- Problem to solve: Pull from the data below each line where the word "arrow" occurs, and copy it.

- Task input:
"""

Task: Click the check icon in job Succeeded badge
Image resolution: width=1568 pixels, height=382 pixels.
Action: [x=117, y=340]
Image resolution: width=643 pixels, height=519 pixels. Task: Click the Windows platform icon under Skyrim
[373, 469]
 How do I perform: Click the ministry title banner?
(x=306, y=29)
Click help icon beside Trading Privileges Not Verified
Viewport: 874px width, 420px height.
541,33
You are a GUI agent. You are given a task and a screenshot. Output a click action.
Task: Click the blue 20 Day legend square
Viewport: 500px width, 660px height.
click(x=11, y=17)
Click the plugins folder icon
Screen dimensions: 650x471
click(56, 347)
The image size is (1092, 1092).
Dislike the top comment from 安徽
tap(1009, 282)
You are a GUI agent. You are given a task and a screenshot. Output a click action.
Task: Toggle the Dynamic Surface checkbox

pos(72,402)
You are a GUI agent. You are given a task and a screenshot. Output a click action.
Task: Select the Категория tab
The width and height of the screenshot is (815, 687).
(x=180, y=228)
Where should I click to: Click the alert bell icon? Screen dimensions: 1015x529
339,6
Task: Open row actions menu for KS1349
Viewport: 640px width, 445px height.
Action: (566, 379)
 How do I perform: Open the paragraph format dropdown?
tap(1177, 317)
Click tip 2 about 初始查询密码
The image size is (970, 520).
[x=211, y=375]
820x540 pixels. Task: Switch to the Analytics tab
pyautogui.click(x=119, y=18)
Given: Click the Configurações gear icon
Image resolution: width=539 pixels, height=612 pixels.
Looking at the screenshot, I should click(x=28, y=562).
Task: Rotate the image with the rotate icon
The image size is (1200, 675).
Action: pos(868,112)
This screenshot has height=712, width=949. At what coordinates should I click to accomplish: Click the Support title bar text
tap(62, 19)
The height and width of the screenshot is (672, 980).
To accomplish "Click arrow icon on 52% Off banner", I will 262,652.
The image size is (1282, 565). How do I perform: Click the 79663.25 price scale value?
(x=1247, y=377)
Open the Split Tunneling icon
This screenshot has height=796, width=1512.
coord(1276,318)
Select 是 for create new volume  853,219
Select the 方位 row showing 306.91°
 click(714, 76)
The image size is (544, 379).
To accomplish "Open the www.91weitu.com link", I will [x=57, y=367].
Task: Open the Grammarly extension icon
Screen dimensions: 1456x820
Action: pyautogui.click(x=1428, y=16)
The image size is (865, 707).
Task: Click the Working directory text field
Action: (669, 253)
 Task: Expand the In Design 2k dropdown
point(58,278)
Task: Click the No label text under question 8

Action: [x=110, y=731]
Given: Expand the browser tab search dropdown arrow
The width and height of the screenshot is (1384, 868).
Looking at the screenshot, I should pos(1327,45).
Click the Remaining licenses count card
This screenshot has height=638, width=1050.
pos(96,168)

"""

- Response:
To accomplish "Click arrow icon on 52% Off banner", I will 262,652.
Given: Expand the browser tab search dropdown arrow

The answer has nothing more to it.